If I see a repo of rcfiles I know they care about working efficiently. If I
see abandoned stuff with more than 1 commit that's OK, that's something that
was cared about at one point. These are just two super generic examples.
Almost everything is a positive.

The _only_ thing I don't like to see is repos with 1 commit, and nothing other
than a README with the repo title in it. Not really negative, more of a 'cmon
gimme more.'

------
kanox
> What’s the best way to test if someone can do a particular job well? Get
> them to carry out tasks that are part of the job. See if they can do what
> they say they can do. It’s much harder for someone to lie and mislead an
> interviewer during actual work than during an interview. Using competency
> tests for a blinded interview process is also possible—interviewers could
> look at depersonalized test results to make unbiased judgments.

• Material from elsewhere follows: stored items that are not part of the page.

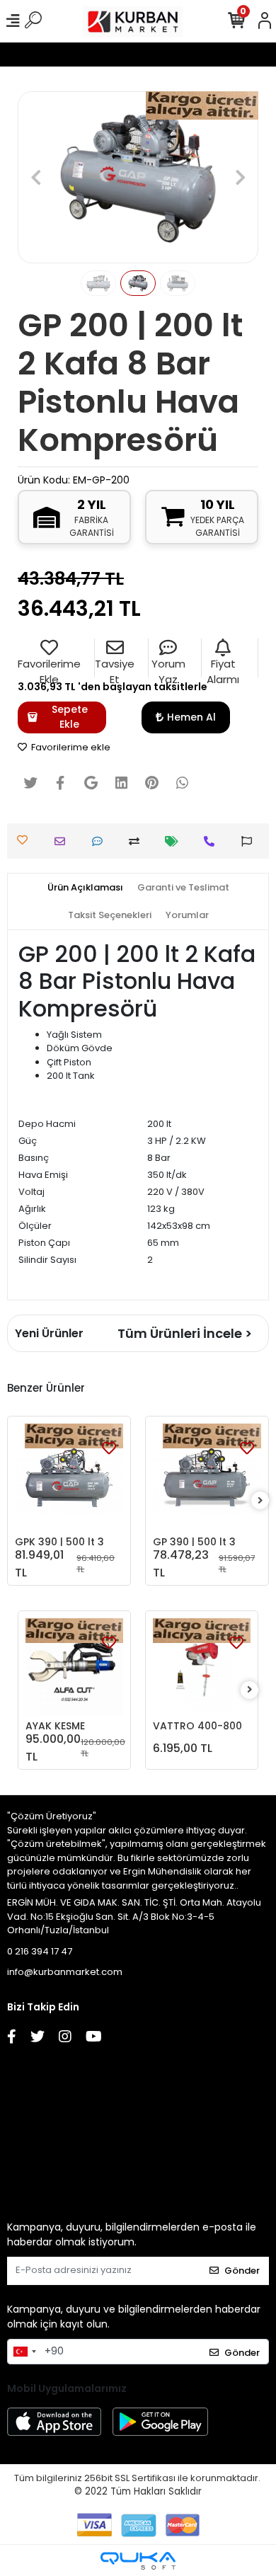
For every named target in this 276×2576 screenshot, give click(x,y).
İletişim (24, 2119)
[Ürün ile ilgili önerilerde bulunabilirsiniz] (250, 841)
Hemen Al (191, 717)
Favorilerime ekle (69, 747)
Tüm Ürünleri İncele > (184, 1333)
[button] (36, 177)
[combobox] (24, 2352)
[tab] (85, 888)
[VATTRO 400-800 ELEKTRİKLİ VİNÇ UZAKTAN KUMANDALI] (202, 1667)
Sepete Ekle (70, 716)
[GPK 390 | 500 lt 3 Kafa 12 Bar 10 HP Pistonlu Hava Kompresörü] (69, 1478)
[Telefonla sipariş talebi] (212, 841)
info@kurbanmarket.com (64, 1972)
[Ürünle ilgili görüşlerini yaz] (100, 841)
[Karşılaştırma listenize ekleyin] (137, 841)
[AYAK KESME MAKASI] (74, 1667)
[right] (260, 1501)
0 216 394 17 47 (39, 1951)
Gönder (242, 2270)
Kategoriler (24, 2159)
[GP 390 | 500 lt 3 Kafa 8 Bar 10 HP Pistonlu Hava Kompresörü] (207, 1478)
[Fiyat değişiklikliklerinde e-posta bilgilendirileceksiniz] (175, 841)
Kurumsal (24, 2079)
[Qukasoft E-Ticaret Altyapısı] (138, 2561)
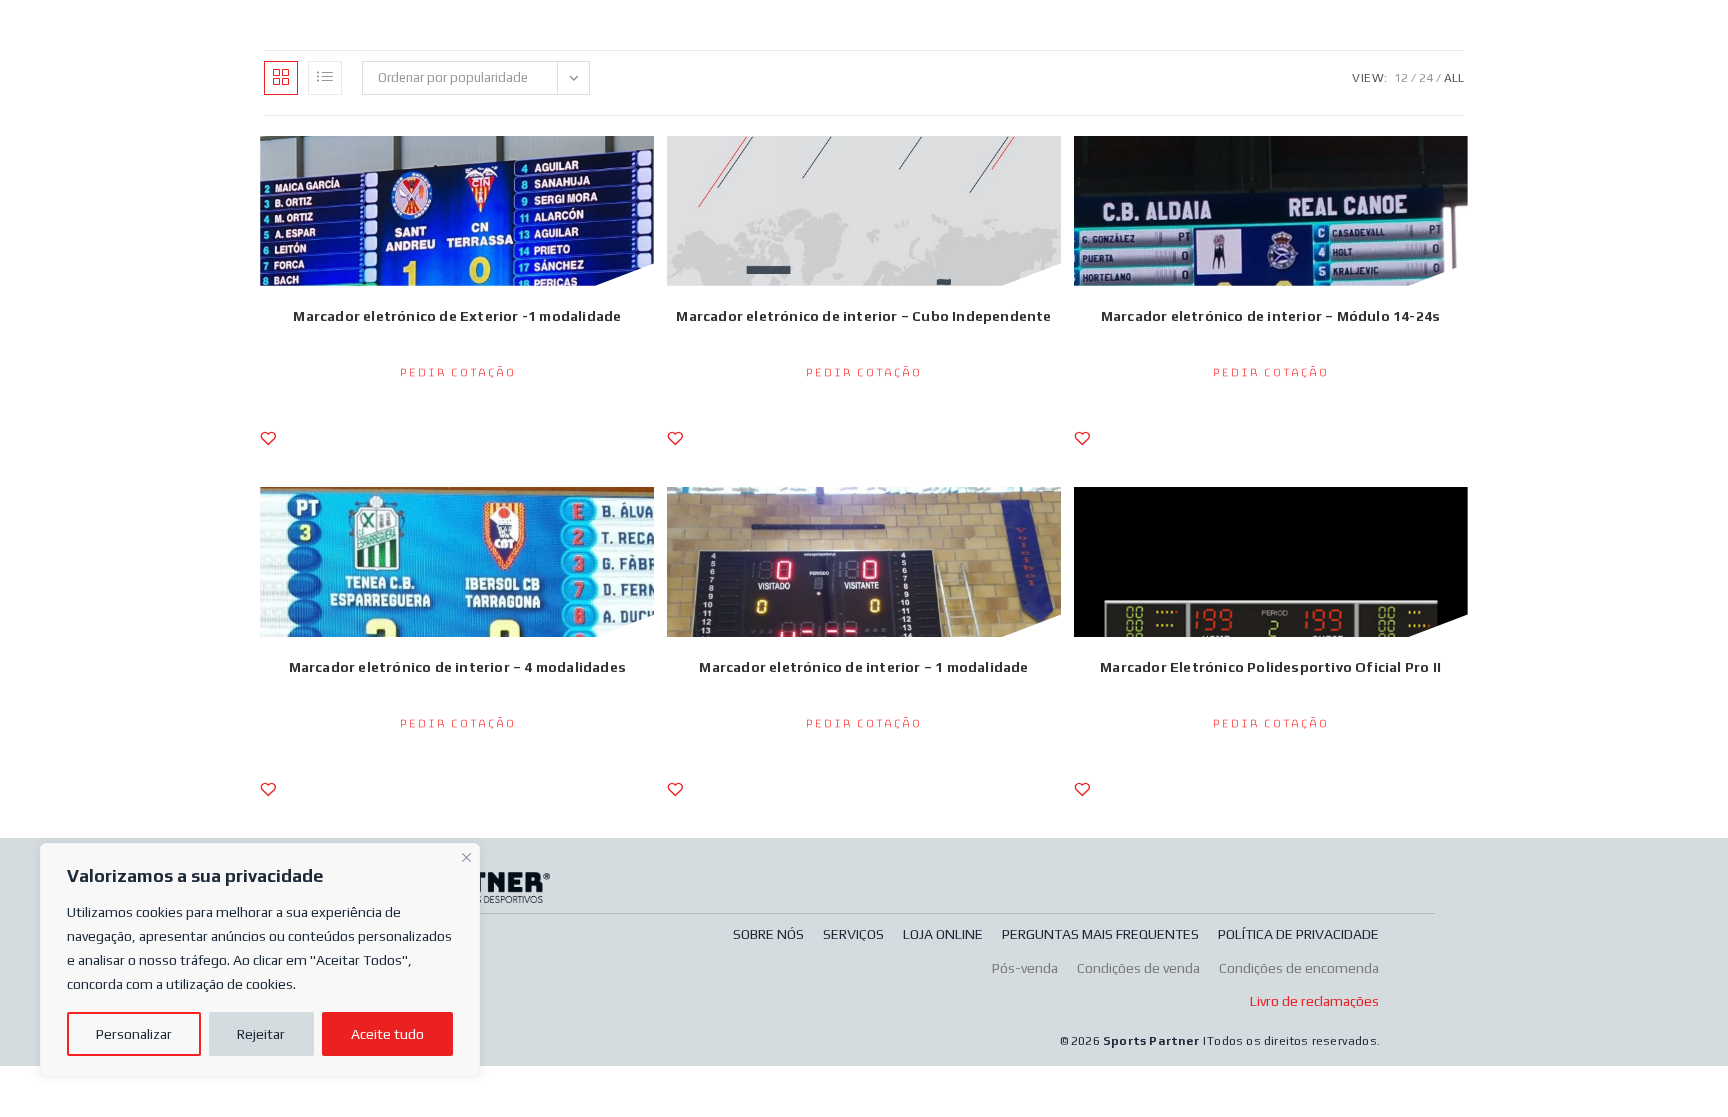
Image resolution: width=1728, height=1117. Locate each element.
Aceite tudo (387, 1034)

Why would a practical test be more effective than a discussion about prior
work experience? Short coding tests under pressure are extremely
unrepresentative of real work and I'm not sure homework-style interviews are
much better. I personally don't want to spend an entire weekend on your test
and I've dropped opportunities for that reason in the past.

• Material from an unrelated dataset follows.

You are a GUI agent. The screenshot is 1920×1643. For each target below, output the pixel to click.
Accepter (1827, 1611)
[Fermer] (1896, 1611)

All these "competency tests" are good for is catching blatant lying. Is this a
serious problem? In my view job interviews are mostly about finding a match
between skills/interests and project needs.

Communications skills are a very big advantage in interviewing and that feels
unfair but I'm not sure that true. Communication and persuasion skills are
extremely useful and important to all office jobs, even the most technical.

I'd bet that people who interview well also write beautiful code comments and
commit messages.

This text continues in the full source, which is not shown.